**PASSAGE FOURNI**
Par ces motifs, la Cour (grande chambre) dit pour droit :
1) L’article 24, point 4, du règlement (UE) no 1215/2012 du Parlement européen et du Conseil, du 12 décembre 2012, concernant la compétence judiciaire, la reconnaissance et l’exécution des décisions en matière civile et commerciale,
doit être interprété en ce sens que :
une juridiction de l’État membre du domicile du défendeur, saisie en vertu de l’article 4, paragraphe 1, de ce règlement, d’une action en contrefaçon d’un brevet délivré dans un autre État membre, reste compétente pour connaître de cette action lorsque, dans le cadre de celle-ci, ce défendeur conteste, par voie d’exception, la validité de ce brevet, alors que la compétence pour statuer sur cette validité appartient exclusivement aux juridictions de cet autre État membre.

**EXERCICES À TRAITER**
1. D'après le passage fourni, à quelles juridictions revient exclusivement la compétence pour statuer sur la validité du brevet ?
2. Reproduisez tel quel le segment du passage fourni qui va de « Par ces motifs, la » jusqu'à « autre État membre. » inclus.

**SECTION DES DONNÉES**
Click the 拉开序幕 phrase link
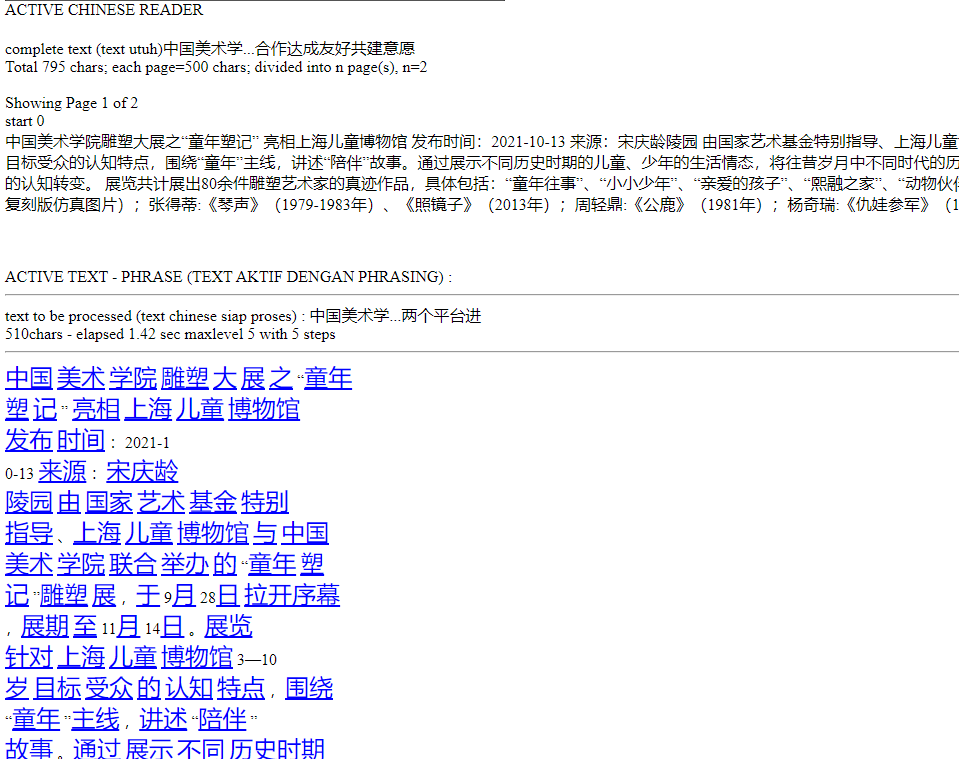(292, 595)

**RÉPONSES PAR EXERCICE**
1. Elle revient exclusivement aux juridictions de l'autre État membre, celui où le brevet a été délivré.

2.
Par ces motifs, la Cour (grande chambre) dit pour droit :
1) L’article 24, point 4, du règlement (UE) no 1215/2012 du Parlement européen et du Conseil, du 12 décembre 2012, concernant la compétence judiciaire, la reconnaissance et l’exécution des décisions en matière civile et commerciale,
doit être interprété en ce sens que :
une juridiction de l’État membre du domicile du défendeur, saisie en vertu de l’article 4, paragraphe 1, de ce règlement, d’une action en contrefaçon d’un brevet délivré dans un autre État membre, reste compétente pour connaître de cette action lorsque, dans le cadre de celle-ci, ce défendeur conteste, par voie d’exception, la validité de ce brevet, alors que la compétence pour statuer sur cette validité appartient exclusivement aux juridictions de cet autre État membre.